BRIEF DESCRIPTION OF THE DRAWINGS
[0015] FIG. 1 is a plot shows the overall oil recovery at the end
of the gravity drainage experiment for an example of the method of
the present disclosure and an example of a method not of the
present disclosure.
[0016] FIG. 2 is a plot shows the oil recovery versus time during a
gravity drainage for an example of the method of the present
disclosure and an example of a method not of the present
disclosure.
DETAILED DESCRIPTION
[0017] The separation of bitumen and/or heavy oil from oil sands is
accomplished by, but not limited to, two methods; surface mining or
in-situ recovery sometimes referred to as well production. The oil
sands may be recovered by surface or strip mining and transported
to a treatment area. A good summary can be found in the article
"Understanding Water-Based Bitumen Extraction from Athabasca Oil
Sands", J. Masliyah, et al., Canadian Journal of Chemical
Engineering, Volume 82, August 2004. The basic steps in bitumen
recovery via surface mining include: extraction, froth treatment,
tailings treatment, and upgrading. The steps are interrelated; the
mining operation affects the extraction and in turn the extraction
affects the upgrading operation.
[0018] Typically, in commercial bitumen recovery operations, the
oil sand is mined in an open-pit mine using trucks and shovels. The
mined oil sands are transported to a treatment area. The extraction
step includes crushing the oil sand lumps and mixing them with
(recycle process) water in mixing boxes, stirred tanks,
cyclo-feeders or rotary breakers to form conditioned oil sands
slurry.
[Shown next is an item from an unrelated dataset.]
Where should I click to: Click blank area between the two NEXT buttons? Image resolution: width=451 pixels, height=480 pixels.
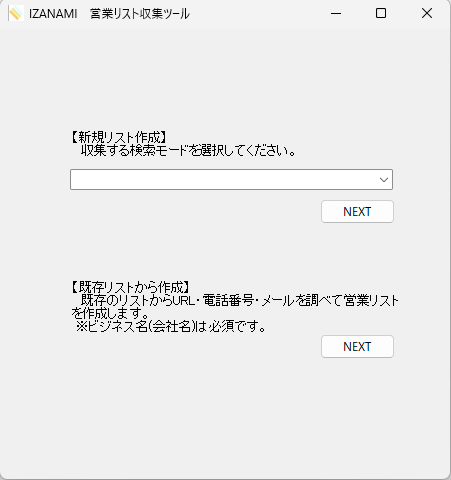225,252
The conditioned oil sands slurry is introduced to
hydrotransport pipelines or to tumblers, where the oil sand lumps
are sheared and size reduction takes place. Within the tumblers
and/or the hydrotransport pipelines, bitumen is recovered or
"released", or "liberated", from the sand grains. Chemical
additives can be added during the slurry preparation stage; for
examples of chemicals known in the art see US2008/0139418,
incorporated by reference herein in its entirety. In typical
operations, the operating slurry temperature ranges from 35.degree.
C. to 75.degree. C., preferably 40.degree. C. to 55.degree. C.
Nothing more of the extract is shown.